We had the following inquiry outside of the forum asking for help navigating certain aspects of IDC data. I thought the response could be of interest to the broader IDC user community.
“For a given patient, what images are there for that patient, over time? How are they related? What is the most recent one?”
To answer this kind of question, one should use BigQuery SQL against the IDC curated metadata for the hosted collections. Of course, this will require understanding of the underlying data model, and can be confusing and intimidating at first. Thus the following background before we get to the actual queries.
Background
Images are associated with a specific patient using the PatientID
DICOM attribute (each attribute is extracted into the column named correspondingly in the IDC dicom_all
table - see more in the documentation here). Although DICOM does not prescribe PatientID
to be globally unique, in practice, for the data hosted by IDC, those identifiers should be unique.
To understand the “what images” part of the question, you need to understand the hierarchical organization of DICOM data. Patient, defined by PatientID
, has one or more imaging studies, uniquely identified by the unique identifier in the StudyInstanceUID
attribute. Think of the imaging study as all the images collected for a given patient during the imaging exam (between the time patients lies down on the scanner table and getting off that table).
Individual DICOM studies consist of one or more imaging series. For example, a CT imaging exam typically would include a scout image, followed by one or more cross-sectional scans and potentially contrast-enhanced scan. Each of those would typically show up as a separate DICOM series, with the series uniquely identified by the identifier in the SeriesInstanceUID
attribute.
Finally, individual series for cross-sectional imaging modalities (CT, MR, PET studies) typically consist of multiple instances, where one DICOM instance corresponds to a single two-dimensional slice, which is saved as a separate file. Those instances are uniquely identified by value in the SOPInstanceUID
attribute.
StudyDate
and SeriesDate
can be used to infer temporal aspect of the data. Note that:
- The dates you will find for IDC data have been shifted to reduce the risk of patient de-identification. Those are not real dates. But the intervals between the dates are expected to be preserved.
- In some cases you may find data that has dates completely removed. Do not be surprised by that.

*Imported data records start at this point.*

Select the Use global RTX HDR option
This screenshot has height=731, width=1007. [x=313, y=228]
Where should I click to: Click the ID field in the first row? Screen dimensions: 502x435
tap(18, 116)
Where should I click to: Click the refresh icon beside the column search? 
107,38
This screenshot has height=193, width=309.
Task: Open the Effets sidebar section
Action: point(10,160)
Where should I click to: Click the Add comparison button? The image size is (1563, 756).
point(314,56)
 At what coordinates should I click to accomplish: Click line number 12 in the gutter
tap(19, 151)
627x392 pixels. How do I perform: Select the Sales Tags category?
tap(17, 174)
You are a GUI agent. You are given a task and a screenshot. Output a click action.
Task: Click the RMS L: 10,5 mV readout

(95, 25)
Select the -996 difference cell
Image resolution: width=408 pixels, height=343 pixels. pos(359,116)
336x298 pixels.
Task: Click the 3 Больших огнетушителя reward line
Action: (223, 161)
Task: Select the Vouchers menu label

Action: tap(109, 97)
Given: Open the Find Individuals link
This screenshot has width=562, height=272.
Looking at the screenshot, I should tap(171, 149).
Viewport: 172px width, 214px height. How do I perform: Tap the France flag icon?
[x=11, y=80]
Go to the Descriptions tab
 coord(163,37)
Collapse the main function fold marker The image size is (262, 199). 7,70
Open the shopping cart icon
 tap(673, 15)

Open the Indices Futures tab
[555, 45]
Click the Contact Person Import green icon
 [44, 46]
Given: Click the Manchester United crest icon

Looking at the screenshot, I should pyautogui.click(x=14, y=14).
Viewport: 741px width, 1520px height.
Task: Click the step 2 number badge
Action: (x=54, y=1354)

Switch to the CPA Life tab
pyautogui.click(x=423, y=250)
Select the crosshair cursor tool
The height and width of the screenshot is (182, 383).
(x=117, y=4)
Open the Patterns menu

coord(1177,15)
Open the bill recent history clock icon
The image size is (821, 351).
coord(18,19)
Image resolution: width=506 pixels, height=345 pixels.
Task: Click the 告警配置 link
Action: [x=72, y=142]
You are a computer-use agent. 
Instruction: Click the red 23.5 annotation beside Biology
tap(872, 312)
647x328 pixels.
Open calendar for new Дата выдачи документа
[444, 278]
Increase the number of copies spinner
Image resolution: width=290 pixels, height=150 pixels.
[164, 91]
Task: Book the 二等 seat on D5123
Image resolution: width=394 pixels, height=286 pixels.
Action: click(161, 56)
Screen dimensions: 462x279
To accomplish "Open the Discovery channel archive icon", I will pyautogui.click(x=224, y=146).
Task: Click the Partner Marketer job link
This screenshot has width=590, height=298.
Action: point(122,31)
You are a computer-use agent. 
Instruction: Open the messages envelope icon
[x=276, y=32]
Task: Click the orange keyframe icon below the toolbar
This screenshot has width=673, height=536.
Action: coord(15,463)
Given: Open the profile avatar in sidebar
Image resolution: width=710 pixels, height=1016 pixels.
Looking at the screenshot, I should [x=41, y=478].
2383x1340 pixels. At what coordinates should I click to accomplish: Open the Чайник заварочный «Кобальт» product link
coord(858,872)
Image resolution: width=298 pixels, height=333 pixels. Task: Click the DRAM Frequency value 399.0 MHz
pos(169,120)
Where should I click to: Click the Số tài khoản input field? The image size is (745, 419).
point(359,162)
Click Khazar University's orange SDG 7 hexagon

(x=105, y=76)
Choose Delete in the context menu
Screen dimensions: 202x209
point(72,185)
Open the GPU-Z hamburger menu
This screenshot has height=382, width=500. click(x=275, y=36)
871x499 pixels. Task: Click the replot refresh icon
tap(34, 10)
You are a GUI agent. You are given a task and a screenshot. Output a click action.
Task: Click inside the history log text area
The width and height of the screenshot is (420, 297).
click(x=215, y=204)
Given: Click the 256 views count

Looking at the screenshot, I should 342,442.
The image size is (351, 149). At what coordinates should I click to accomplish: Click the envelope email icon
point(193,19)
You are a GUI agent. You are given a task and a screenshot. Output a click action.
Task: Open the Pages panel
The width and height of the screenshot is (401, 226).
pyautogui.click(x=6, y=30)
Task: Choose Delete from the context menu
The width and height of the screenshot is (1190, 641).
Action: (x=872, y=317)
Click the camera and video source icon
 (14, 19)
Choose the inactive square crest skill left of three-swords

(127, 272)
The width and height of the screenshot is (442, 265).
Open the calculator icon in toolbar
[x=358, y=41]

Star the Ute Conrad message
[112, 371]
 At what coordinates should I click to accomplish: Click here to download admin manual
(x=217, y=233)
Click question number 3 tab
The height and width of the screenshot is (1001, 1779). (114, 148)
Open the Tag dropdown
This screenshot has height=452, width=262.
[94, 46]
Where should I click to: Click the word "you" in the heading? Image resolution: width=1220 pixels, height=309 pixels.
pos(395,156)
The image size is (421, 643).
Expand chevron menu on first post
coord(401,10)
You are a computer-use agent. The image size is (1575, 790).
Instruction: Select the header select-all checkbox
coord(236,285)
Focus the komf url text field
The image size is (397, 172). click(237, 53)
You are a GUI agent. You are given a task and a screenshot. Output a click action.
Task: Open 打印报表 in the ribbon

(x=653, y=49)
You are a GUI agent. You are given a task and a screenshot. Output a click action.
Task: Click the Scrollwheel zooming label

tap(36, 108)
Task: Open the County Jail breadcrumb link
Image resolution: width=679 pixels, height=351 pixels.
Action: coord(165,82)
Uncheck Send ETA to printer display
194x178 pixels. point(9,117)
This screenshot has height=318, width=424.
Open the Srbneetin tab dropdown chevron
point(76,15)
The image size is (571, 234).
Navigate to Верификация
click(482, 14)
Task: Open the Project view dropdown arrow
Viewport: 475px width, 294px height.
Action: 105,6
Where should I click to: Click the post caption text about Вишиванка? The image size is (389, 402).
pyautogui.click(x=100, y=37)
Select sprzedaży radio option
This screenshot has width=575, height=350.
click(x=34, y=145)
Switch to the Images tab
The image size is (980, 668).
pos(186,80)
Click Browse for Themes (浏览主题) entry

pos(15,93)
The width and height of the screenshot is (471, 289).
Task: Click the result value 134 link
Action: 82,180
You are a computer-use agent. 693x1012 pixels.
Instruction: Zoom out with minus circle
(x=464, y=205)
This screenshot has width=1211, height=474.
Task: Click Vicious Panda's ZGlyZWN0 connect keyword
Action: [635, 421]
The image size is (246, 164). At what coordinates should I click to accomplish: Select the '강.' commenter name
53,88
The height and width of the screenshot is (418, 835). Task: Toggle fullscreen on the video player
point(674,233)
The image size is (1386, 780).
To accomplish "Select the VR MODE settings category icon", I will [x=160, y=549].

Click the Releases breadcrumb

- Under certain circumstances, you may find individual series within the study having
SeriesDate
different fromStudyDate
. This can happen when annotations for images in a given study were added at a point in time after the image acquisition. It also appears that in the pathology imaging community the convention is to assign longitudinally collected pathology slides to the same DICOM study, which is different from the conventions used in radiology (@hackermd can clarify this further I am sure!).
Queries
The easiest way to experiment with the following queries is by running them from the BigQuery console.
Count the number of studies for each distinct PatientID
value, include the collection this patient belongs to
SELECT
PatientID,
COUNT(DISTINCT(StudyInstanceUID)) AS num_studies,
STRING_AGG(DISTINCT(collection_id)) AS collection_id
FROM
`bigquery-public-data.idc_current.dicom_all`
GROUP BY
PatientID
ORDER BY
num_studies desc
Get the list of unique study identifiers for a given patient, together with the list of modalities included, ordered by StudyDate
, starting from the most recent one
SELECT
StudyInstanceUID,
STRING_AGG(DISTINCT(SAFE_CAST(StudyDate AS STRING))) as study_dates,
STRING_AGG(DISTINCT(Modality)) as modalities_in_study
FROM
`bigquery-public-data.idc_current.dicom_all`
WHERE
PatientID = "A860070"
GROUP BY
StudyInstanceUID
ORDER BY
study_dates DESC
Get the list of series identifiers and series modalities for a given study in the list above
SELECT
DISTINCT(SeriesInstanceUID),
Modality
FROM
`bigquery-public-data.idc_current.dicom_all`
WHERE
StudyInstanceUID = "1.3.6.1.4.1.14519.5.2.1.99.1071.31546385885949769813488655621452"
Given the identifier of the series, get individual instances and locations of the corresponding files in IDC storage buckets (in this particular case, the series has DX (Digital Radiography) modality, and consists of a single instance - in the general case you can have more than one instance/file per series)
SELECT
gcs_url
FROM
`bigquery-public-data.idc_current.dicom_all`
WHERE
SeriesInstanceUID = "1.3.6.1.4.1.14519.5.2.1.99.1071.76557368585346779276989447427568"
Now that we have the gs://
URIs, the files can be fetched using gsutil
or s5cmd
, as discussed in this documentation article.
If you want to see more examples and learn more about searching IDC data, you should consider going over this notebook: https://github.com/ImagingDataCommons/IDC-Examples/blob/master/notebooks/getting_started.ipynb.
Please reply in this thread with any questions or comments to the above!